Apple tente d’amadouer ses actionnaires en augmentant ses rachats d’actions
La domination sans partage d’Apple semble appartenir au passé. Si le groupe américain a réalisé sur le trimestre clos fin mars, le deuxième de son exercice comptable, un chiffre d’affaires de 42,3 milliards de dollars en progression de 11% et légèrement supérieur aux attentes des analystes, le plongeon de 18% de son bénéfice net à 9,55 milliards constitue une première depuis 10 ans. Bousculé par la pression concurrentielle grandissante exercée par Samsung, le groupe de Cupertino a vu sa marge brute chuter de 10 points en un an, à 37,5%.
Apple s’attend à un chiffre d’affaires de 33,5 à 35,5 milliards de dollars pour le trimestre en cours, contre un consensus légèrement supérieur à 39 milliards, tandis que sa marge brute serait comprise entre 36% et 37%, environ deux points en-dessous des attentes. Le directeur financier explique cette érosion de la marge par «des ventes plus élevées que prévu d’iPads, notamment dans sa version mini, qui sont moins rentables que d’autres produits comme l’iPhone». Il faut désormais attendre «la sortie de nouveaux produits qui devrait intervenir entre août et octobre prochains», commente Trip Chowdhry, managing director de Global Equities Research.
Afin d’apaiser ses actionnaires qui ont vu le cours de Bourse d’Apple chuter de près de 40% depuis septembre dernier, le groupe va relever à 60 milliards de dollars le montant de ses rachats d’actions, contre 10 milliards annoncés jusqu’ici. Il va également verser au cours des 12 prochains mois 11,5 milliards de dollars de dividendes. Il prévoit au total de porter la rémunération de ses actionnaires à 100 milliards d’ici fin 2015, soit le double du montant auparavant envisagé.

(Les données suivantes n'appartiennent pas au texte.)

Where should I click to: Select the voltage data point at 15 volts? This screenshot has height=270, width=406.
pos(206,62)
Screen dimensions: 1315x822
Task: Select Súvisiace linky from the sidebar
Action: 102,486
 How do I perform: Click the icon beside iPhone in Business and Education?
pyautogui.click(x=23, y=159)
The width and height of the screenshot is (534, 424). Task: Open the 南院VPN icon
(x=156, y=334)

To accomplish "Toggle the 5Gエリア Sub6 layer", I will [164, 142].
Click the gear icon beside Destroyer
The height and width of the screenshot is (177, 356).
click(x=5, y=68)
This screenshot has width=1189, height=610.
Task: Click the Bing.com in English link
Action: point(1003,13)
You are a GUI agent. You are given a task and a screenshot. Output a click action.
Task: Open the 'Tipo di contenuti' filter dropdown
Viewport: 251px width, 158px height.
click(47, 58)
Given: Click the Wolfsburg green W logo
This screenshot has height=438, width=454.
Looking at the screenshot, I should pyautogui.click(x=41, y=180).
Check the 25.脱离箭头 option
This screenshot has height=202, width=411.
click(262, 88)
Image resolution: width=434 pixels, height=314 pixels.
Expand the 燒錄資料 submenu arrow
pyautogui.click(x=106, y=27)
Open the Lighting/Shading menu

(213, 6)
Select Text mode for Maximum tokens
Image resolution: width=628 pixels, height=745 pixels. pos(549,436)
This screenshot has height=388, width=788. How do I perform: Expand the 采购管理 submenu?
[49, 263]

Pour financer son programme de rachats d’actions, le groupe, dont la trésorerie atteint 145 milliards de dollars, a annoncé qu’il allait «avoir recours à l’emprunt», ajoutant qu’il fournirait plus de détails sur ce sujet dans un proche avenir. Sa note de crédit est AA+ chez S&P et Aa1 chez Moody’s, le deuxième meilleur rating des entreprises en catégorie «investissement». S&P précise qu’une révision à la hausse de cette note «est rendue difficile par des conditions de marché très concurrentielles et en évolution rapide», tandis que Moody’s serait disposé à relever la sienne si un changement dans la législation fiscale américaine permettait au groupe de rapatrier la plus grande partie de sa trésorerie détenue à l’étranger.